From a WWP Conference talk by Secretariat member Fred Goldstein.
Six years after the crisis began and four years after the so-called capitalist recovery, our diagnosis of capitalism at a dead end has been completely confirmed.
There are still close to 12 million officially unemployed, 8 million workers forced to work part time and millions who have dropped out of the workforce — perhaps 25 to 30 million workers unemployed or underemployed in the U.S. alone. The youth are hit the hardest, and Black and Latina/o youth suffer the most. This despite the Federal Reserve pumping $85 billion a month into the economy.
The bosses and bankers are more and more resorting to speculative paper profits and looting public institutions, the way bankers are looting Detroit. But speculation and looting don’t create jobs; they destroy them. That is no way out of the crisis.
Food stamps are being slashed. Hunger is on the rise. These cutbacks are hitting more than 4 million people, most of whom have jobs but still live in poverty.

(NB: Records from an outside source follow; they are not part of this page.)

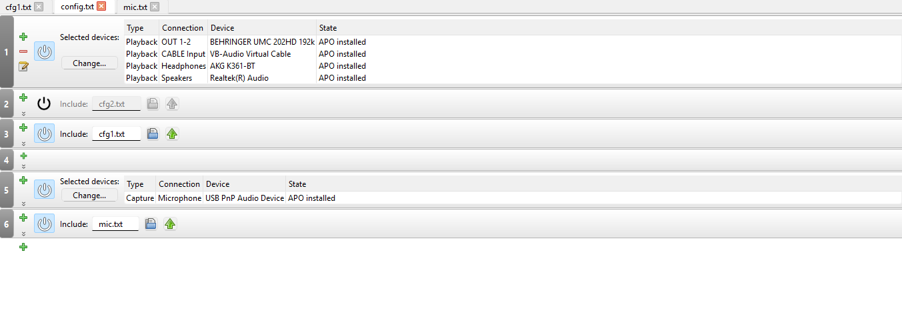Click the green plus icon in row 1
The height and width of the screenshot is (315, 902).
[23, 37]
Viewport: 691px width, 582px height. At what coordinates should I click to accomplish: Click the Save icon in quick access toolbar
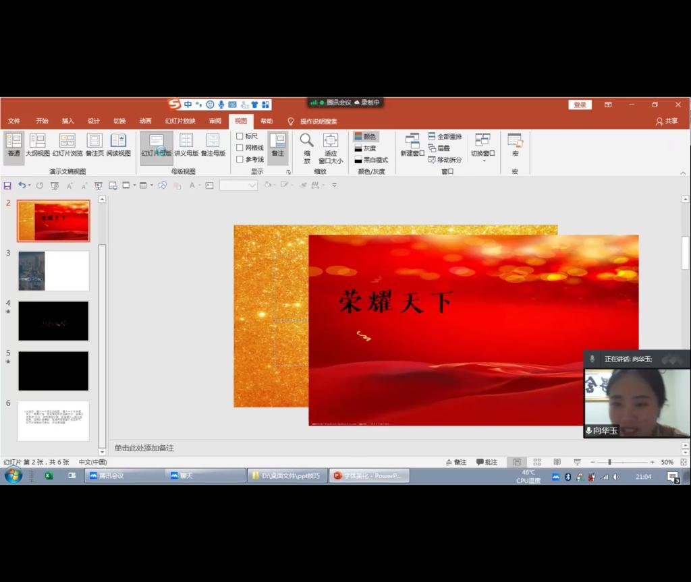click(7, 185)
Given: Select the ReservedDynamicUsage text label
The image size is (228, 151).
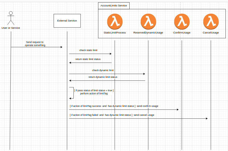Looking at the screenshot, I should 148,33.
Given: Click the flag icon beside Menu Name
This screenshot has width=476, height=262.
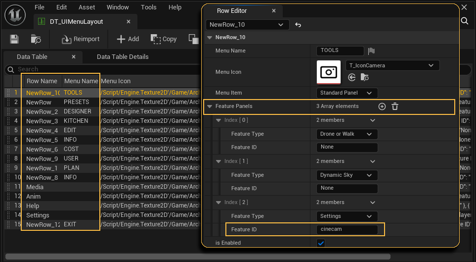Looking at the screenshot, I should pos(372,51).
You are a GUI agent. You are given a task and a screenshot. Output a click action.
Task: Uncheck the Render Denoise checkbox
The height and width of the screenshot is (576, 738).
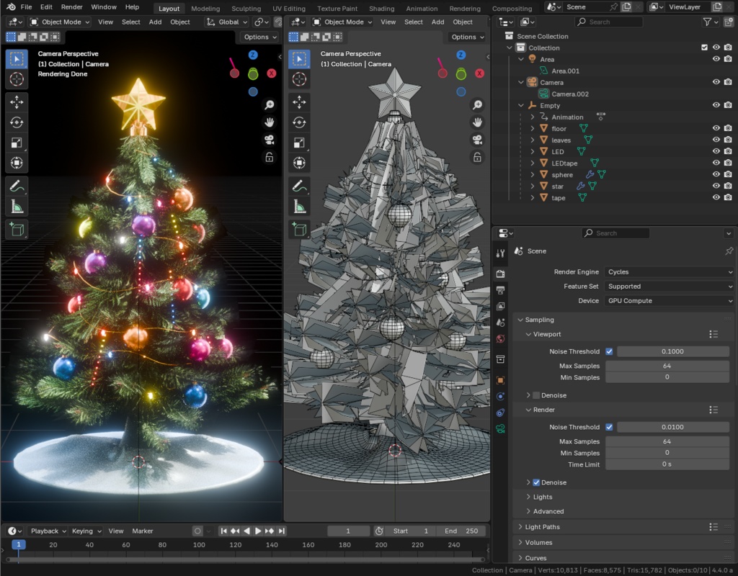point(536,482)
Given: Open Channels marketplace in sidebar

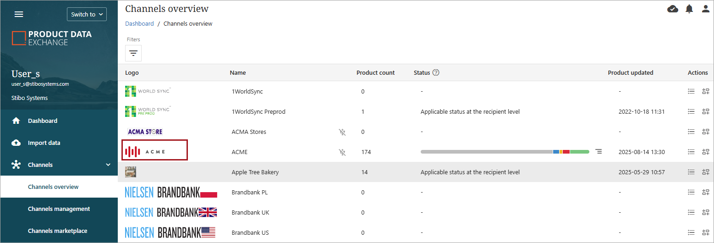Looking at the screenshot, I should (57, 231).
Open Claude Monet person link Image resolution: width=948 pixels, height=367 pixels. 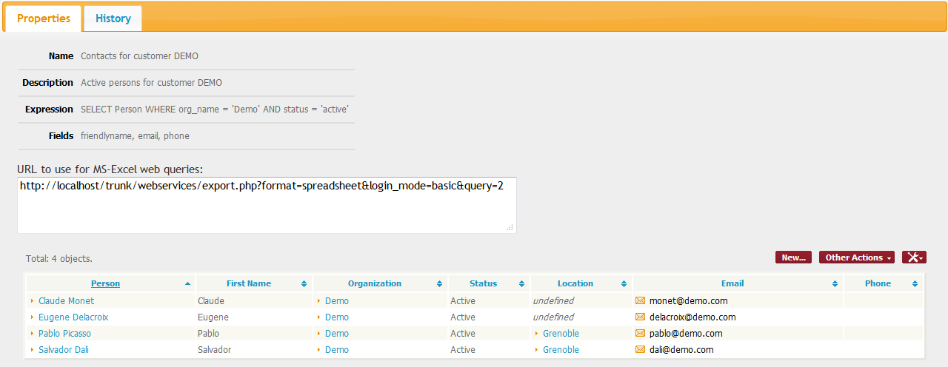point(66,301)
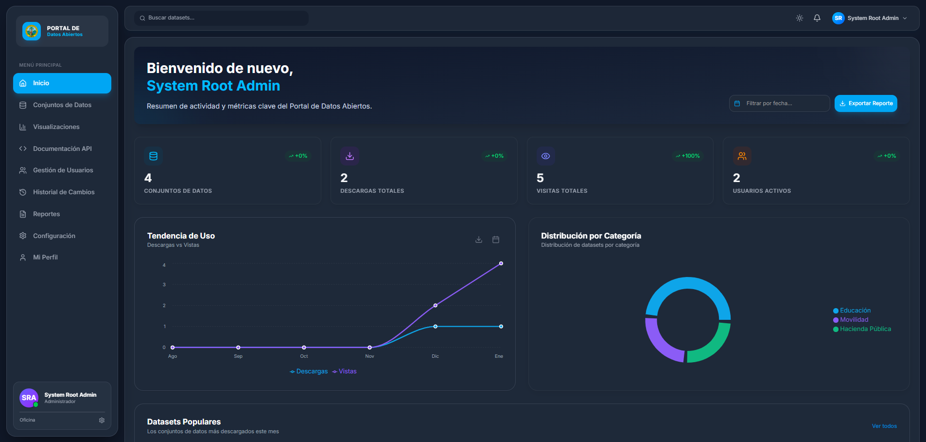926x442 pixels.
Task: Click the Buscar datasets search field
Action: click(x=224, y=18)
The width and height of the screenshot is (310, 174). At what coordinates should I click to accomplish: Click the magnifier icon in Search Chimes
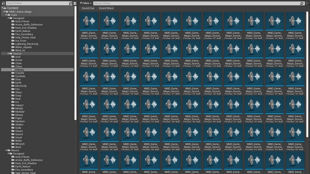pos(301,3)
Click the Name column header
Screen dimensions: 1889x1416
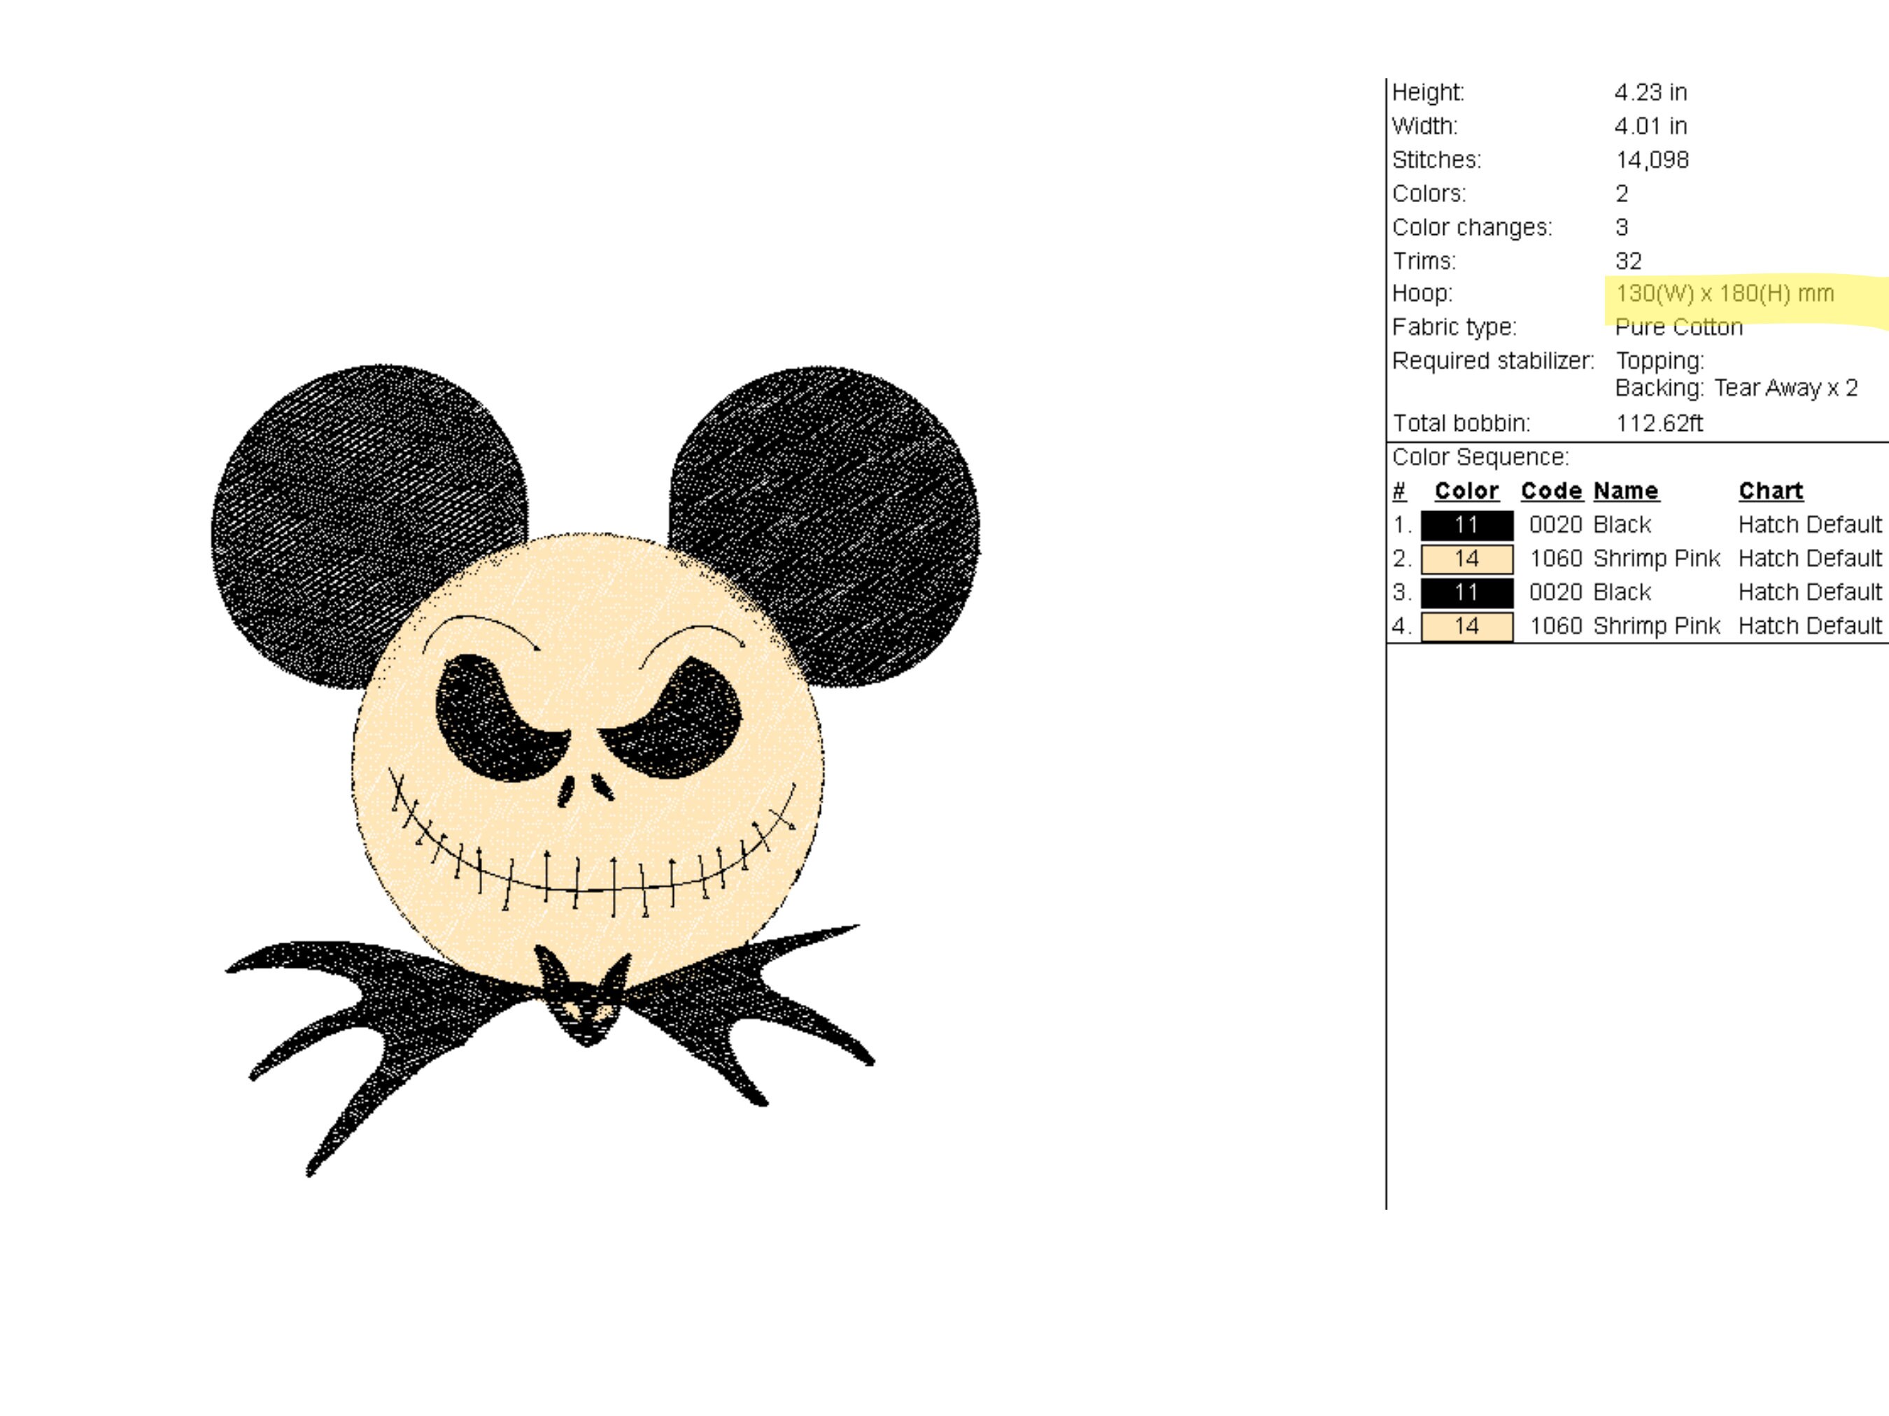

Unions are under attack, from the Boston school bus drivers to the Bay Area Rapid Transit union in San Francisco to New York school bus drivers. The pro-big-business Supreme Court is now hearing arguments about outlawing card check and employer neutrality agreements.
The health care crisis of millions is being aggravated by the near collapse of the Affordable Care Act website. And the crisis is pushing capitalist politics to the right.
Racist violence and repression persist, as illustrated by the cold-blooded murder of 19-year-old Renisha Marie McBride in Dearborn, Mich., by a trigger-happy racist. Attacks on women’s rights and lesbian-gay-bi-trans-queer people have escalated. Deportations of the undocumented have not slowed down, and the drive for further militarization of the border goes on. Militarism and the devastation of the environment continue unabated.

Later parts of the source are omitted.